Глупо было отрицать, что их тянуло друг к другу, но столько же глупо ожидать от этого слишком многого. Они не были любовниками, но и не были врагами, хотя часто спорили и гневались друг на друга. Даже вчерашняя перепалка была битвой острословов, а не противостоянием противников. «Бог знает, — подумала Венеция, — может быть, таких отношений и хочет испанец с женщиной». Это предполагало почти полное отсутствие у нее женского очарования, и такое предположение Венеции не понравилось.
Дон Андре сказал, что у него есть обязательства. Теперь она ясно поняла, что сеньор имел в виду: обязательства перед семьей и большим количеством людей, которые работали на него в замке и в поместье. А может, и перед Фернандой Трастамара?

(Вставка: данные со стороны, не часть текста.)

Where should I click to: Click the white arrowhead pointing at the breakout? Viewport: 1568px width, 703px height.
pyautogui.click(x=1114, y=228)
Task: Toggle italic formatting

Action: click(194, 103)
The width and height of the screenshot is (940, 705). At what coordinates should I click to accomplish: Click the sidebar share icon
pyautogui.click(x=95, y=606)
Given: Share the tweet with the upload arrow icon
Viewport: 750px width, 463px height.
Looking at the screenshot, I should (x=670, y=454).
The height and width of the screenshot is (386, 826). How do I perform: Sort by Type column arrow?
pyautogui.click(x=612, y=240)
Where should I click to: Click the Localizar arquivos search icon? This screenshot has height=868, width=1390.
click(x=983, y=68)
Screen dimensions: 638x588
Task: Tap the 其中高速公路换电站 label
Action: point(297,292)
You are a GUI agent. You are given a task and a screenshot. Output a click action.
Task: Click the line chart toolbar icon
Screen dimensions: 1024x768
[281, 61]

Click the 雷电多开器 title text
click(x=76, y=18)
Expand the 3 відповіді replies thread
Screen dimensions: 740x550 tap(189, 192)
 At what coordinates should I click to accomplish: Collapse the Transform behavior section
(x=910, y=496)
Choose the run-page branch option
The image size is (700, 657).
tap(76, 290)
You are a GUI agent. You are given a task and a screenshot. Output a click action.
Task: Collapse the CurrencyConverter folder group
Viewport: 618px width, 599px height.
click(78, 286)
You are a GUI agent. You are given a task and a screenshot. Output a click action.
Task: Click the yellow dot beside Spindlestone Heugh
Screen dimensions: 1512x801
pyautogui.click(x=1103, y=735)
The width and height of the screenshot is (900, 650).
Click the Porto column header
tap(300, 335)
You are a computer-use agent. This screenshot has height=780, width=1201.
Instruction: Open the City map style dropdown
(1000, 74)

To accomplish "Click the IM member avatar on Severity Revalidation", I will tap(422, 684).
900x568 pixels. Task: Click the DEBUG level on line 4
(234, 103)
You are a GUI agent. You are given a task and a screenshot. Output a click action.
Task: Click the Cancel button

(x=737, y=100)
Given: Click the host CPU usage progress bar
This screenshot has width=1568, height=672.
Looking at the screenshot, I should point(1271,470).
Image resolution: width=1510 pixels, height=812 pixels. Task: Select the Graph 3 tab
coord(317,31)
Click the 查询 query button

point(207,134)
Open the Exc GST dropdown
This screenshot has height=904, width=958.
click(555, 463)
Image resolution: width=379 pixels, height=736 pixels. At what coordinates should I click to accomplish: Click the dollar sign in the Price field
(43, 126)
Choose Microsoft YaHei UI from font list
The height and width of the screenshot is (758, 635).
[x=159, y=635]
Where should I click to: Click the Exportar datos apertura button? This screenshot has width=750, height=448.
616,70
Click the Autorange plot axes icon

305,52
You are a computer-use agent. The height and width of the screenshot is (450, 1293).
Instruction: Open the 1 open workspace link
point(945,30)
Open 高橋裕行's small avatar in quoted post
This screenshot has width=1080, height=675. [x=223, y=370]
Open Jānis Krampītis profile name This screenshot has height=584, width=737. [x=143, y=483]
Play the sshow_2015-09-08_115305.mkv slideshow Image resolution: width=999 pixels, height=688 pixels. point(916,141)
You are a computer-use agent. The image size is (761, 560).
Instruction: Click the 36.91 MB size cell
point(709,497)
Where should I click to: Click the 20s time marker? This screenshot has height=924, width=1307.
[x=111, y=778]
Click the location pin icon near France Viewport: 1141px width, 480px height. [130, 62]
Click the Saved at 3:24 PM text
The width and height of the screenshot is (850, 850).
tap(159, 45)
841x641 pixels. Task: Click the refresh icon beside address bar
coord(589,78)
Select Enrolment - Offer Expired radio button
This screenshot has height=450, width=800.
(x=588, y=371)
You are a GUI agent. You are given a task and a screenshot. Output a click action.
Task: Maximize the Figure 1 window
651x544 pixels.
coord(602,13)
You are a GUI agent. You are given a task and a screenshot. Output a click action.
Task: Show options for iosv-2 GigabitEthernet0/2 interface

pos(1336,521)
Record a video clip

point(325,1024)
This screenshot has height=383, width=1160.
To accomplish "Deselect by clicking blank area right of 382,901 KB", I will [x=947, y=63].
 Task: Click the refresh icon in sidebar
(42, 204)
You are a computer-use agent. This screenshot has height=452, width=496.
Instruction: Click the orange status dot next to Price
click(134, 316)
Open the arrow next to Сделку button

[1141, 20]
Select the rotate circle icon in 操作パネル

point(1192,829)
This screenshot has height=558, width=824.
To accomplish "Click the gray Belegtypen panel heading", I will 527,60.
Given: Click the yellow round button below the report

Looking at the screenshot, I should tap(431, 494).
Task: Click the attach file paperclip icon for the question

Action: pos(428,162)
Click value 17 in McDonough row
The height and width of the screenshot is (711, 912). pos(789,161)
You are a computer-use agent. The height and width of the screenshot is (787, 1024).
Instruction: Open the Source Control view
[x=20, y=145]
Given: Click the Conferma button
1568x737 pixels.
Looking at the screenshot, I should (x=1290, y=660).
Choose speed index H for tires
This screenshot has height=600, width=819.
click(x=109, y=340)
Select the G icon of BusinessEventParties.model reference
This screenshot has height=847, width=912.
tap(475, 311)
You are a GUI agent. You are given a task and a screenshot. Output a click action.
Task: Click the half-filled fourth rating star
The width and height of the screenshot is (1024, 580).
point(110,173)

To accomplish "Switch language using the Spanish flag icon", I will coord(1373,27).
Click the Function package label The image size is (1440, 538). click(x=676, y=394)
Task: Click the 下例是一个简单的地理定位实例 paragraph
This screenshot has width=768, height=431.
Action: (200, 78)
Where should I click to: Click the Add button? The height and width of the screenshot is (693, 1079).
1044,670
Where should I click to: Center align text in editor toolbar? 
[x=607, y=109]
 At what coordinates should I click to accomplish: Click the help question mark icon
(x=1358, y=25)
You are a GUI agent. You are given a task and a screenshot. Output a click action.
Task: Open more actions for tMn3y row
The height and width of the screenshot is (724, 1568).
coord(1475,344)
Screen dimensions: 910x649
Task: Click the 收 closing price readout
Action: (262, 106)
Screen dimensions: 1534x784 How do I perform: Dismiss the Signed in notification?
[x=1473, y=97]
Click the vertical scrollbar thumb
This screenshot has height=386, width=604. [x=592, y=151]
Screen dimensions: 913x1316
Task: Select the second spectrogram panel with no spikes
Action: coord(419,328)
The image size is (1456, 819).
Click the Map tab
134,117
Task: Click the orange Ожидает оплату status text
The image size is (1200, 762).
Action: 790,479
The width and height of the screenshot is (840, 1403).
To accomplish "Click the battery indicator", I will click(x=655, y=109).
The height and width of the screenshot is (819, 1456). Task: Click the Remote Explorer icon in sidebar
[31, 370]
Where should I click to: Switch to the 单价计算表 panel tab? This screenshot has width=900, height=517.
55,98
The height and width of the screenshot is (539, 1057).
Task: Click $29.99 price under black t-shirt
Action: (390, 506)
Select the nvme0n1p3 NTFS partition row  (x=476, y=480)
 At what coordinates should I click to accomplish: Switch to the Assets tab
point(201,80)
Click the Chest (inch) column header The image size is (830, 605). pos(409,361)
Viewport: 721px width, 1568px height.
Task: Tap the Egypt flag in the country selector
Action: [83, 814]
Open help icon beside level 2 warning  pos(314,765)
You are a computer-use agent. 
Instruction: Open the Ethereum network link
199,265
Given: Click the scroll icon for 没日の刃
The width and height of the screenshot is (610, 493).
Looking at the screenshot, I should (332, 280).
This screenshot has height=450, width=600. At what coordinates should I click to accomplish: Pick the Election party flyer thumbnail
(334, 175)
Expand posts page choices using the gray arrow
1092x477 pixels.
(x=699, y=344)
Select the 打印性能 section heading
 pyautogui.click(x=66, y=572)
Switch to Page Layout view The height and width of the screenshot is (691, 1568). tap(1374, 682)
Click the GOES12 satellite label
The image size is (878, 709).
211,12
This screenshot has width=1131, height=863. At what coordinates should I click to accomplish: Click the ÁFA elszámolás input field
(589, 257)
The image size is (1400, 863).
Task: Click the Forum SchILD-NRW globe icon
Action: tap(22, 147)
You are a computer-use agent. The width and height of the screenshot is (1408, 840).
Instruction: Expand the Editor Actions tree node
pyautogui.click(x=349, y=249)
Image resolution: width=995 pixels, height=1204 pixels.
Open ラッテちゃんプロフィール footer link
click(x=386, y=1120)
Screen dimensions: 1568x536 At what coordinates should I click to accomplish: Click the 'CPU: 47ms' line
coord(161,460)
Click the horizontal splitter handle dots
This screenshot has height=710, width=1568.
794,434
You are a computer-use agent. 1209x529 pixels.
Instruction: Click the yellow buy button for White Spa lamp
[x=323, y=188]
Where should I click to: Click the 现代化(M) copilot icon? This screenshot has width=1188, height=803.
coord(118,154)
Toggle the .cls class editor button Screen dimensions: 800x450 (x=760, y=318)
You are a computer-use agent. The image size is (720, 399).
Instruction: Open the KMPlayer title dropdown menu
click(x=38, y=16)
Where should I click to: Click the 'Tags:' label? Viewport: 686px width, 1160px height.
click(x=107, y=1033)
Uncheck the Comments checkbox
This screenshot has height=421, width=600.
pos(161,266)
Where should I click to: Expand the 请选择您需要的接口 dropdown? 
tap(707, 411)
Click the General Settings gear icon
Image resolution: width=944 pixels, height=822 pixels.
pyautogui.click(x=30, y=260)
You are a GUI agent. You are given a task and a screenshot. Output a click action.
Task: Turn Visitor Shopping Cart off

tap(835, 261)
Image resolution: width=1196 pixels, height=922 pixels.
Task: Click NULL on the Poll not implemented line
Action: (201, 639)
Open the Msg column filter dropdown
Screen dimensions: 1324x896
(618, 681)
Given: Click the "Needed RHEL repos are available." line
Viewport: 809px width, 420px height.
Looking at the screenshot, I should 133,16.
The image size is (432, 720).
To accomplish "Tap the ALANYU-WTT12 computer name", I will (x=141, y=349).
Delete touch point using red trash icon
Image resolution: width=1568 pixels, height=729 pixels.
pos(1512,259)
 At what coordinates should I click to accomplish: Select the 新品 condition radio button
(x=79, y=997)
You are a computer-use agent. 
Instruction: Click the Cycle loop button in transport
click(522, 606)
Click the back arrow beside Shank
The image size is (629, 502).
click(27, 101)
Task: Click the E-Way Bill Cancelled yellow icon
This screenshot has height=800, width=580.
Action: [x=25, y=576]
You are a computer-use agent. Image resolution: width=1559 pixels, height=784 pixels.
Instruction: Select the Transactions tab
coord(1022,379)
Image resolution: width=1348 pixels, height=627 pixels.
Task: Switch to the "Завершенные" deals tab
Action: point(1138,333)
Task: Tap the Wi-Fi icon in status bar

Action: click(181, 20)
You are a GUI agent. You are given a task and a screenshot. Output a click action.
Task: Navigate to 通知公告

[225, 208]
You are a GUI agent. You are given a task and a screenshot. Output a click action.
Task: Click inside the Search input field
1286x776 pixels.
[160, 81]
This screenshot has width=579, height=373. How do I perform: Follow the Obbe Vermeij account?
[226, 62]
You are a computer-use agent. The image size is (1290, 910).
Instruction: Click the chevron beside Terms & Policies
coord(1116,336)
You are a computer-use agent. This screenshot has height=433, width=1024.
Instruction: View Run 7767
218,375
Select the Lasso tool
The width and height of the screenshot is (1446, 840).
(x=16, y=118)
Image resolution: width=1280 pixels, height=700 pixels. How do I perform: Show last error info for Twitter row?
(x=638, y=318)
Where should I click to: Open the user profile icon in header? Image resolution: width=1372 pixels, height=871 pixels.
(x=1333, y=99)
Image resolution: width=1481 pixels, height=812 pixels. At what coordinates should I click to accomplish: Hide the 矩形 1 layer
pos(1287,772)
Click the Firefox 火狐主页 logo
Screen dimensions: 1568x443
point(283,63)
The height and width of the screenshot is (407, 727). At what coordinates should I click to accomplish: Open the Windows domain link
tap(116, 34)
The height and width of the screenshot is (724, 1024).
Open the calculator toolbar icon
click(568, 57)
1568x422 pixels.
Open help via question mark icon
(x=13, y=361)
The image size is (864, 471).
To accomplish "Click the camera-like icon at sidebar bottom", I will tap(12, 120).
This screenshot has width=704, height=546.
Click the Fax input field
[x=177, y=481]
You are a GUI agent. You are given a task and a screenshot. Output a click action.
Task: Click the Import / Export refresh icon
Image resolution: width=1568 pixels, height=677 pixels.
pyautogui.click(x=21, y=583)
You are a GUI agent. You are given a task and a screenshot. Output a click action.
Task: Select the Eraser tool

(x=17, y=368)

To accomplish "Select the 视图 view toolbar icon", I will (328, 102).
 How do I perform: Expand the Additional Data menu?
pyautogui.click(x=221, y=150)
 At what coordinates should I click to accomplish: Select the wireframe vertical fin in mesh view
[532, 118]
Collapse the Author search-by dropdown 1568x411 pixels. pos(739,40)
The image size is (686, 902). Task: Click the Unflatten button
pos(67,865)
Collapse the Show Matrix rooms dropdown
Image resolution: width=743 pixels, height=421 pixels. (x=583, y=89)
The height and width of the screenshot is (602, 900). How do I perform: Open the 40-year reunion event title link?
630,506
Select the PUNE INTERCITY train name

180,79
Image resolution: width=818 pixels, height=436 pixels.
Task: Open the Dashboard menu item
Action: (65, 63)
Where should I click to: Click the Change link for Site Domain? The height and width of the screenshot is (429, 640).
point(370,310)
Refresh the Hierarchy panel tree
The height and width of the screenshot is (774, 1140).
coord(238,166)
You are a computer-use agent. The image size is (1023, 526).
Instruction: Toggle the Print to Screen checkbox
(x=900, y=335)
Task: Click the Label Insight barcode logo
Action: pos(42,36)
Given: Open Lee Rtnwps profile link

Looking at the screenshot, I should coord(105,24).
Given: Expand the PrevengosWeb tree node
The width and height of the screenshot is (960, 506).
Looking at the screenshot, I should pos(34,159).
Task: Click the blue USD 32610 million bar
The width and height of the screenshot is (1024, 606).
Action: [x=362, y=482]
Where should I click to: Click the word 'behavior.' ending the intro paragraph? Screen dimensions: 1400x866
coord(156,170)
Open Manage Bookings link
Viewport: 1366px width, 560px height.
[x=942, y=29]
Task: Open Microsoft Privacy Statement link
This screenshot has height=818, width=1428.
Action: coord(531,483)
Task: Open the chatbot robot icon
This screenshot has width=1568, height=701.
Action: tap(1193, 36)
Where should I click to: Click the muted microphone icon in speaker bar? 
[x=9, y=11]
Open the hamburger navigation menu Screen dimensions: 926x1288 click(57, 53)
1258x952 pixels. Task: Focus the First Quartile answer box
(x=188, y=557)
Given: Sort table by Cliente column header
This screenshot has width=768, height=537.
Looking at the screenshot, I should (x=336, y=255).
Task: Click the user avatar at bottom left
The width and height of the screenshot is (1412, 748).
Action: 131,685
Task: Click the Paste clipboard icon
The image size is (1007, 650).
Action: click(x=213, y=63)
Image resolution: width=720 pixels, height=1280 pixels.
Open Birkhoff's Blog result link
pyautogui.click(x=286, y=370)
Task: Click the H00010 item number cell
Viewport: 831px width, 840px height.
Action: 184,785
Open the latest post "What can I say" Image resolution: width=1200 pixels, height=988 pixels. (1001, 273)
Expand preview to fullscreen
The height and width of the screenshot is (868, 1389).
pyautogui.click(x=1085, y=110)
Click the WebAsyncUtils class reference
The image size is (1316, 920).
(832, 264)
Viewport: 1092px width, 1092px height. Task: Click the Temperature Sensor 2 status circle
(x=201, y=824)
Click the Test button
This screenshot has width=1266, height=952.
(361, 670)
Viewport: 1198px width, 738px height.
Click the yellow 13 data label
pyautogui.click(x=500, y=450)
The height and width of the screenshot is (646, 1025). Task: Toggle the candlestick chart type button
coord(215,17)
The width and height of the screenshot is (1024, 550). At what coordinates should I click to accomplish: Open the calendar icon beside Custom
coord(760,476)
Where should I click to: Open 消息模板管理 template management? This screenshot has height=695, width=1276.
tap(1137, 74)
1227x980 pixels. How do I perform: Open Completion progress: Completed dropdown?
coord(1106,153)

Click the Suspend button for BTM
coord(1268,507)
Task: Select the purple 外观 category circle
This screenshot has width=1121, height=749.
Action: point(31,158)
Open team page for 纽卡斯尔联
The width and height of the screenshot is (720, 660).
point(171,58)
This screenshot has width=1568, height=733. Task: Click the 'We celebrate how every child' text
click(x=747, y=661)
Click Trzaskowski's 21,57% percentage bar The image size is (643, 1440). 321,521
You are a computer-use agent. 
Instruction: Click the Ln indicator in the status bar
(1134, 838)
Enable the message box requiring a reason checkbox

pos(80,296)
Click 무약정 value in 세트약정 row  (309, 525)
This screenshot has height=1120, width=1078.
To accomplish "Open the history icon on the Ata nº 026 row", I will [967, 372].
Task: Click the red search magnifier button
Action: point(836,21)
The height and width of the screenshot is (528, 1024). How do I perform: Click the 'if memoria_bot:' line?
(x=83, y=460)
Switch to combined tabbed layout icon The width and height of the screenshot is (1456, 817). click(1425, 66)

Венеции пришлось напомнить себе, как мало она знакома с семьей Трастамара. Она ничего не знает об их отношениях и жизни до приезда сюда, о близких друзьях. Она — птица, случайно залетевшая в их дом. Следует помнить о том, что иностранная гостья не представляет для них особого интереса. Когда Венеция вернется в Англию, они, возможно, некоторое время будут вспоминать о симпатичной англичанке, может быть даже с удовольствием, а затем забудут. Странно, почему эта мысль так огорчила ее.
Внезапно она увидела Аннину, выезжающую на лошади через высокую арку. Она была одна. Венеция наблюдала, поедет ли кто-то за ней со стороны двора, не видной из окна, но никто не поехал. Она смотрела, как Аннина осторожно спустилась по крутому каменистому участку дороги, а затем исчезла из вида.
Одной ей запретили выезжать. С тех пор как Эмилия упала и вывихнула плечо, дон Андре поставил за правило сестрам ездить вдвоем или в сопровождении грума. Закончив завтрак, Венеция следила за следующим, более низким поворотом дороги, где Аннина должна была снова появиться в поле зрения. Увидев девушку, Венеция стала ждать, в каком направлении она поедет.